Ça n'est pas très clair puisqu'on ne sait pas ce qu'il appelle « les deux zones lumineuses les plus éloignées l'une de l'autre », mais puisqu'on ne voit que trois lumières sur la deuxième photo il doit s'agir des deux lumières extrêmes parmi ces trois particulièrement lumineuses.

Sur la photo que j'ai utilisée, je mesure pour ma part 37 pixels entre ces deux lumières. Si ces 37 pixels correspondent bien à 0,37 pouces sur une photo de 12 pouces de largeur, la dimension de la photo en pixels doit être de 37 × 12 / 0,37 = 1200 pixels. C'est proche des 1120 pixels trouvés par comparaison avec la photo complète.

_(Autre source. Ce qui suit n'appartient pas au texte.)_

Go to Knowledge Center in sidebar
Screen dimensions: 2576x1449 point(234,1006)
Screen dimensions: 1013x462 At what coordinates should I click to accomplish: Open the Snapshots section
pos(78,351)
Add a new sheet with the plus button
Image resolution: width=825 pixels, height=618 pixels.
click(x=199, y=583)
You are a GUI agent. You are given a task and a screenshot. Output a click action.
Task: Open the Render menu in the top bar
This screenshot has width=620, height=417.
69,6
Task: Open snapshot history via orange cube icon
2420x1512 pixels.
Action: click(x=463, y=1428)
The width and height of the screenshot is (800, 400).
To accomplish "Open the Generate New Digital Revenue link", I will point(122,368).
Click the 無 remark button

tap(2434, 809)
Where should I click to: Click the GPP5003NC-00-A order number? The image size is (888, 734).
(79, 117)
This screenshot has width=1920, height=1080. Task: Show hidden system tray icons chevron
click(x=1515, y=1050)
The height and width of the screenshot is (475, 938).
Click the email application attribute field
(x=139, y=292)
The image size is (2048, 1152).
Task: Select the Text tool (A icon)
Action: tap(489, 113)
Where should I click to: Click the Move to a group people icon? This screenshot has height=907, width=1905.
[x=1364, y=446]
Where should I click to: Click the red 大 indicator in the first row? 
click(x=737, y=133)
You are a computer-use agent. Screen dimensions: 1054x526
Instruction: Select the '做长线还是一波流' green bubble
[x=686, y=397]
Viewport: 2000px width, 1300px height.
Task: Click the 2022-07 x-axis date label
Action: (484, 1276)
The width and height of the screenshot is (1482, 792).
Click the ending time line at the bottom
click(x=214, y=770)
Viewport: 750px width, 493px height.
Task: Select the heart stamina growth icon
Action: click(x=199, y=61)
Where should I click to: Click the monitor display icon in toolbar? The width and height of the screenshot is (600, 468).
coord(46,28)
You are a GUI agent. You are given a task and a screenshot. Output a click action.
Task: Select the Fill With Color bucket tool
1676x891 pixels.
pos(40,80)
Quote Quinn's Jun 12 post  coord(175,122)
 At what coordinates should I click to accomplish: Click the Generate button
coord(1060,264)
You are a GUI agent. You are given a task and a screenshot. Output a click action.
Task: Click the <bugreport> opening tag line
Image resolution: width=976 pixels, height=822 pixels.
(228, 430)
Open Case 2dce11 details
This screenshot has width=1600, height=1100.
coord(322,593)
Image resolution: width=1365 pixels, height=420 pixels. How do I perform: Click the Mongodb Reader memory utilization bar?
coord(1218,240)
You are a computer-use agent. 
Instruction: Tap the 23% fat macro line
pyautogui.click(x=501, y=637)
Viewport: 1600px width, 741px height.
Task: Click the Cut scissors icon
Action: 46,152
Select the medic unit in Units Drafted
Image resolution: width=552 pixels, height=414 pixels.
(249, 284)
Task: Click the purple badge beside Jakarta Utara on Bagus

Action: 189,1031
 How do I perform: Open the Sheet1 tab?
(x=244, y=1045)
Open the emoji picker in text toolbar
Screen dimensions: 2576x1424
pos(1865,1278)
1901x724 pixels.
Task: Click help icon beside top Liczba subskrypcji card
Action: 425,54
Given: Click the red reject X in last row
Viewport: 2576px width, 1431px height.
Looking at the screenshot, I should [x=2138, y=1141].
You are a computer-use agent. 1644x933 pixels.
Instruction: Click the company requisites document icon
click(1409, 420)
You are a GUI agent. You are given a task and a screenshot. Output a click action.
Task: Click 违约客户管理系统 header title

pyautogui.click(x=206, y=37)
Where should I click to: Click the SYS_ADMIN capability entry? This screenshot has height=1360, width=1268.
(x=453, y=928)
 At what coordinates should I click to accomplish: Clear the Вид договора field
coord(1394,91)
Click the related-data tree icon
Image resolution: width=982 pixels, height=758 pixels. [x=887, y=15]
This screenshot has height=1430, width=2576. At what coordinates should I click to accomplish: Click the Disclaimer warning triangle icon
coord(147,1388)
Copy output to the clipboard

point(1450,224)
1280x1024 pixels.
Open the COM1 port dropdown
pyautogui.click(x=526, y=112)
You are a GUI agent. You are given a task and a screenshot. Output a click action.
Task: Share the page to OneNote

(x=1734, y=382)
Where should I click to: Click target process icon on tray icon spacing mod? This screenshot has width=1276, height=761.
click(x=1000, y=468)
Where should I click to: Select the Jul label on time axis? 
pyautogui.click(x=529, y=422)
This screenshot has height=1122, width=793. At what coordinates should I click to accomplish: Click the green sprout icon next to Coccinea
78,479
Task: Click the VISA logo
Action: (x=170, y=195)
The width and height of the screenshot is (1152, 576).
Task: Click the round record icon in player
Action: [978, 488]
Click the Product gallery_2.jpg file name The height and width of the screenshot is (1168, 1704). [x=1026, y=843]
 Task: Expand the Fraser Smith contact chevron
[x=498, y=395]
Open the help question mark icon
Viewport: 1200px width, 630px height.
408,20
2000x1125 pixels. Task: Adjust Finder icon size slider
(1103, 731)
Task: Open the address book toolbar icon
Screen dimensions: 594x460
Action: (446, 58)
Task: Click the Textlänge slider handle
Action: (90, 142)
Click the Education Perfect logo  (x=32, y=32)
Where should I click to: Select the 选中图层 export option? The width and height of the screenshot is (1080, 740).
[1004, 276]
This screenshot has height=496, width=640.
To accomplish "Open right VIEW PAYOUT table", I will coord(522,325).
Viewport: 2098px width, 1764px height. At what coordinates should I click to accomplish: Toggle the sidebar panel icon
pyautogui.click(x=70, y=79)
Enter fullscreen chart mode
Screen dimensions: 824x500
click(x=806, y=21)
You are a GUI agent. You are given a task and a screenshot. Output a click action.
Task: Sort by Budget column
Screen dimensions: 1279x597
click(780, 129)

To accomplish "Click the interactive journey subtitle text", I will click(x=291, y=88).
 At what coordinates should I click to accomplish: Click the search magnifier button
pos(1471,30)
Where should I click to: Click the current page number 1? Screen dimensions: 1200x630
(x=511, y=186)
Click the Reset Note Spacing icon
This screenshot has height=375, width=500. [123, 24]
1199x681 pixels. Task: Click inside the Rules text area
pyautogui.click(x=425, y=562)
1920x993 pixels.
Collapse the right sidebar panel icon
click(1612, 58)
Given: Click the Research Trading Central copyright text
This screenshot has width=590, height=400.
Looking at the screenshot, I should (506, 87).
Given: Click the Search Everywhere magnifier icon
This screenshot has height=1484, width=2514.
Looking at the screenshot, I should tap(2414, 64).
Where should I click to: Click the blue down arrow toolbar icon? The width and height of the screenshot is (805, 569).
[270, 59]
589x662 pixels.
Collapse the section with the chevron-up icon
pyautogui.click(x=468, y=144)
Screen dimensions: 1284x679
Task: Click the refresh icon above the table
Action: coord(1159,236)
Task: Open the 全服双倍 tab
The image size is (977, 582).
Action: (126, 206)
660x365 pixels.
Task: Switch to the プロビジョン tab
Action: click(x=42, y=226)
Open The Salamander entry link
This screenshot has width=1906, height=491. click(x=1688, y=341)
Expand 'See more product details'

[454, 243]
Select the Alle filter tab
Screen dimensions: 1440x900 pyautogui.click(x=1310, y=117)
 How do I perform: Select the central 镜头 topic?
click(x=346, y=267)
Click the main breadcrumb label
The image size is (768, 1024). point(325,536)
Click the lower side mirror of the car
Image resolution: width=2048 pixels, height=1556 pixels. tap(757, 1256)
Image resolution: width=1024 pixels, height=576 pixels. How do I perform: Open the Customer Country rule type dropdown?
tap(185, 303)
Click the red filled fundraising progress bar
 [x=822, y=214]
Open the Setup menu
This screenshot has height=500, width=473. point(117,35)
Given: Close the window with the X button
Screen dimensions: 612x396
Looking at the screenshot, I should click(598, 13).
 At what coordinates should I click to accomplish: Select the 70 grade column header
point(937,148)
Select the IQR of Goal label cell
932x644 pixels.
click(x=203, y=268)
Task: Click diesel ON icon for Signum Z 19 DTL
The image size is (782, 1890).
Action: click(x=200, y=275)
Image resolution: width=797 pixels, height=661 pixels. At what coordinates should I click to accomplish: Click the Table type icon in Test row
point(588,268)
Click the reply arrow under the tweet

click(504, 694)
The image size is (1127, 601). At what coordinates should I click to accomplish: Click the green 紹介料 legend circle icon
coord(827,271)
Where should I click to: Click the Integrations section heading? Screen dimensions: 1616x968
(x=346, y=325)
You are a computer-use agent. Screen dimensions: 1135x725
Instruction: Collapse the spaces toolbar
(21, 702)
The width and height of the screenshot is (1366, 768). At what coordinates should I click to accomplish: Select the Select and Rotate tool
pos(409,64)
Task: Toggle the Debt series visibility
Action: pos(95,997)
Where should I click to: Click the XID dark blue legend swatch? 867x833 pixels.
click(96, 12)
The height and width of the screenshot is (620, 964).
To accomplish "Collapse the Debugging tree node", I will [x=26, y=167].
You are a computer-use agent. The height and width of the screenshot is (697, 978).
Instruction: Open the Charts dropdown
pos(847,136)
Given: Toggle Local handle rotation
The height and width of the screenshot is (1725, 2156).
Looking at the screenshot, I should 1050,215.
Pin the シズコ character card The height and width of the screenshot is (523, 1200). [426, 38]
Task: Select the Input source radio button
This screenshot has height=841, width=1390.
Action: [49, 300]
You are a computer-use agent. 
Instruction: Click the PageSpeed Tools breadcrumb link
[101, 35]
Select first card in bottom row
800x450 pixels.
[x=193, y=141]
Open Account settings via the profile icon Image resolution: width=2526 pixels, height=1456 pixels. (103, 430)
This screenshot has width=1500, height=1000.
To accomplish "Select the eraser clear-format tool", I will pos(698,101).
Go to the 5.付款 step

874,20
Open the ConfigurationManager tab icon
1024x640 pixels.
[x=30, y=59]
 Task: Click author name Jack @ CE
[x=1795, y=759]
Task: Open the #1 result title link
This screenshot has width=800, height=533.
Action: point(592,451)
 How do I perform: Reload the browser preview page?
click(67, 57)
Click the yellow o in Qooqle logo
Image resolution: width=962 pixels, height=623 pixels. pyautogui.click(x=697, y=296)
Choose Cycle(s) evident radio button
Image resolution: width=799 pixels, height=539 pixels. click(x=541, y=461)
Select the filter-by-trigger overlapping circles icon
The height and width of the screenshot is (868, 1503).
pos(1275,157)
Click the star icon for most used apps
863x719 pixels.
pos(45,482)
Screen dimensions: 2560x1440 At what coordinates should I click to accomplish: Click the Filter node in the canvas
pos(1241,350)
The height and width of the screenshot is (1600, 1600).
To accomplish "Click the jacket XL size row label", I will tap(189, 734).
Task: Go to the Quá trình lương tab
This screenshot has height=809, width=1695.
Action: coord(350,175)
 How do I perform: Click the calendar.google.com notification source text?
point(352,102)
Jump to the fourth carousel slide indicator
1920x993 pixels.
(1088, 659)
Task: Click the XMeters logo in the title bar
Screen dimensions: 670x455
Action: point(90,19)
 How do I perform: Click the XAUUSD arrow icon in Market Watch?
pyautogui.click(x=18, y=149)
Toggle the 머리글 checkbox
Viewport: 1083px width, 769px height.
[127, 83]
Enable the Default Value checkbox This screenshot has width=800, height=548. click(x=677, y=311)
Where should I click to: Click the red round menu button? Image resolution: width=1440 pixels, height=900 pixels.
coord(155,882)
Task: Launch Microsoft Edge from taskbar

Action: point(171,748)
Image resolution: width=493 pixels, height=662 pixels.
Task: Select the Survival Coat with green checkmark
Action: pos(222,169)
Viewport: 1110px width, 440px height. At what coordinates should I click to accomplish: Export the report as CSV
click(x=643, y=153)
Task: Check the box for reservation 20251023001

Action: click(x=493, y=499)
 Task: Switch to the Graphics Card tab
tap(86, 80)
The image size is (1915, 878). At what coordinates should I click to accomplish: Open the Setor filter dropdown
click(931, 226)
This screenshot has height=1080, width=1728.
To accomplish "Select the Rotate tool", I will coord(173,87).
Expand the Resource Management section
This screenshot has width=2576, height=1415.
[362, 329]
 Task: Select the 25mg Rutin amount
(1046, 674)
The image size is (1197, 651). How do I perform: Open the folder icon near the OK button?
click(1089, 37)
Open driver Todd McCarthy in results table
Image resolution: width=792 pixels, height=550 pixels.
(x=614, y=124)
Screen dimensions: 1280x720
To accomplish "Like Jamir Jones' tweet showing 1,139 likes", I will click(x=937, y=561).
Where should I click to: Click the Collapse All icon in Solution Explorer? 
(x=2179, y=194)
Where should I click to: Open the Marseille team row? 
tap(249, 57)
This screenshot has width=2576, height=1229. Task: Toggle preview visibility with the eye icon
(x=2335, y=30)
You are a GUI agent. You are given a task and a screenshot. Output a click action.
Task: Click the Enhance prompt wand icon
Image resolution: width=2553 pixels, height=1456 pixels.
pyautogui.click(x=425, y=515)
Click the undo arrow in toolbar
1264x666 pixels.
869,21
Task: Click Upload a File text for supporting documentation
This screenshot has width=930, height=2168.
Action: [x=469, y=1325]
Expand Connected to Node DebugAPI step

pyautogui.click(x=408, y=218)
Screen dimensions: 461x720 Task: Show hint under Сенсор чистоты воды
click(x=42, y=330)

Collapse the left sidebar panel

À partir de là, on peut mesurer la taille angulaire du supposé objet émettant les lumières :

— si on suppose que l'objet serait compris entre la naissance des rayons les plus écartés, que j'ai notés g et j, on obtient une dimension angulaire de 13,5° ;

— si on suppose plutôt comme Haines que les lumières externes sont des parasites et que l'objet est délimité par les lumières orangées disposées en demi-cercle, on trouve un diamètre de 48 pixels sur la photo complète de 900 pixels de largeur, correspondant pour une distance focale de 50 mm à une dimension angulaire de 2,2°.

Quant aux témoins, Haines a résumé leurs estimations de la taille apparente de l'objet dans un tableau, dont j'élimine pour l'instant les observations faites à l'extérieur de la terrasse de l'hôtel (nous verrons plus loin pourquoi elles doivent être traitées séparément).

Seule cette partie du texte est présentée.